E pode não atrapalhar o fato de que o projeto de mineração da Energy Fuels na Austrália se chama Donald Project — batizado em referência a um depósito de minerais, não ao presidente Trump. “Já tivemos alguns sorrisos e risadas com isso”, acrescentou, rindo.
Reciclagem e outras alternativas
Uma forma de evitar os desafios de minerar e refinar terras raras é simplesmente não usá-las. A Niron Magnetics, de Minnesota, é uma das empresas que buscam caminhos alternativos, tendo iniciado recentemente a construção de sua primeira planta com ímãs feitos de nitreto de ferro — utilizando ferro da siderurgia doméstica e nitrogênio da indústria de fertilizantes.
“Vamos precisar triplicar o número de ímãs no mundo”, disse o CEO da Niron, Jonathan Rowntree. “Há terras raras suficientes apenas para dobrar a produção em relação ao que está sendo ativamente minerado hoje e às novas minas que estão entrando em operação. Isso sempre seria um problema.”
A tecnologia levou bem mais de uma década para ser desenvolvida, e a Niron ainda trabalha para aumentar ainda mais a força dos ímãs. Mas a empresa já tem uma parceria com a grande montadora Stellantis para desenvolvimento de motores.
“Nascemos e crescemos para competir com a China, mas estamos jogando um jogo diferente, no qual não há estrangulamento sobre a oferta de matéria-prima ou sobre o equipamento para fazer nosso produto”, disse Rowntree.
A outra abordagem fundamental para desestabilizar as cadeias de suprimento de minerais críticos é a reciclagem. Nos EUA, o cofundador da Tesla e CEO da Redwood Materials, JB Straubel, lidera o setor de reciclagem de baterias em Nevada e em uma nova planta de US$ 3,5 bilhões na Carolina do Sul.
O objetivo é pegar baterias antigas de veículos elétricos (EVs) e de outros equipamentos e essencialmente “minerá-las” por seus minerais críticos centrais — lítio, cobalto, níquel e cobre. A meta final é criar uma economia circular em que a reciclagem — e não a mineração — se torne a principal fonte desses minerais.

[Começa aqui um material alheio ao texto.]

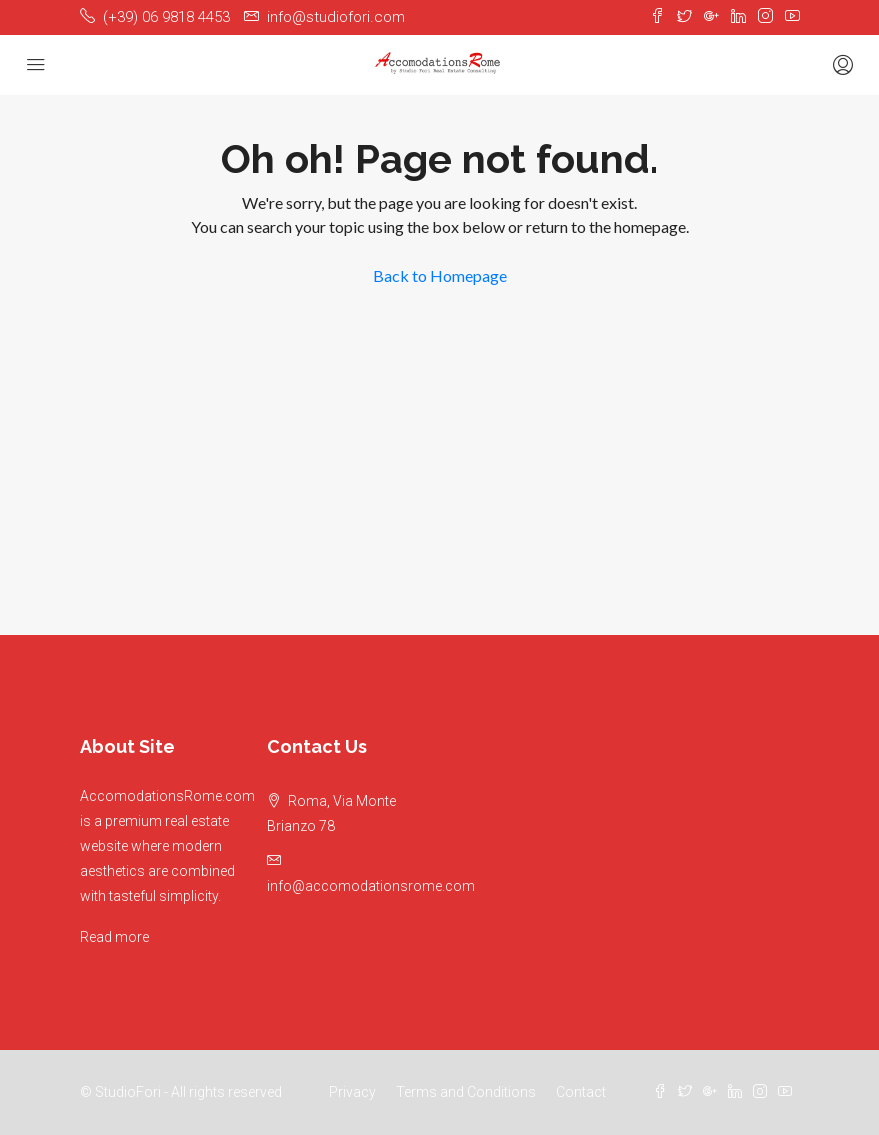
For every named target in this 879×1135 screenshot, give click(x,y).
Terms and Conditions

“É algo meio óbvio, mas não muito intuitivo, que quase todos os materiais dentro das baterias são reutilizáveis”, disse Straubel à Fortune. “À medida que EVs e outros produtos de armazenamento de energia proliferam no mercado, temos essa oportunidade incrível de evoluir para uma economia de materiais para esses produtos, que serão 98% ou 99% remanufaturados ao longo do tempo.”
O resultado final é que a Redwood já é a principal “mineradora” de cobalto do país, de forma não oficial, por meio de seus esforços de reciclagem, e está entre as primeiras colocadas em lítio e níquel.
A MP Materials, por exemplo, planeja seguir a mesma rota de reciclagem com ímãs e terras raras. Na fabricação de ímãs, mais de 20% dos materiais se perdem durante o processo e podem ser reciclados, disse Litinsky. Será necessário somar todos esses esforços para quebrar as práticas monopolísticas da China e impedir que o país reconstrua seu domínio, afirmou.
“Independentemente de como isso evolua, Humpty Dumpty não vai ser colado de volta”, disse Litinsky. “É claro que as cadeias de suprimentos estão mudando, aconteça o que acontecer.”
Uma versão deste artigo aparece na edição de dezembro de 2025/janeiro de 2026 da Fortune com o título “How rare earths became ground zero in the U.S.-China rivalry” [Como as terras raras se tornaram o epicentro da rivalidade entre EUA e China].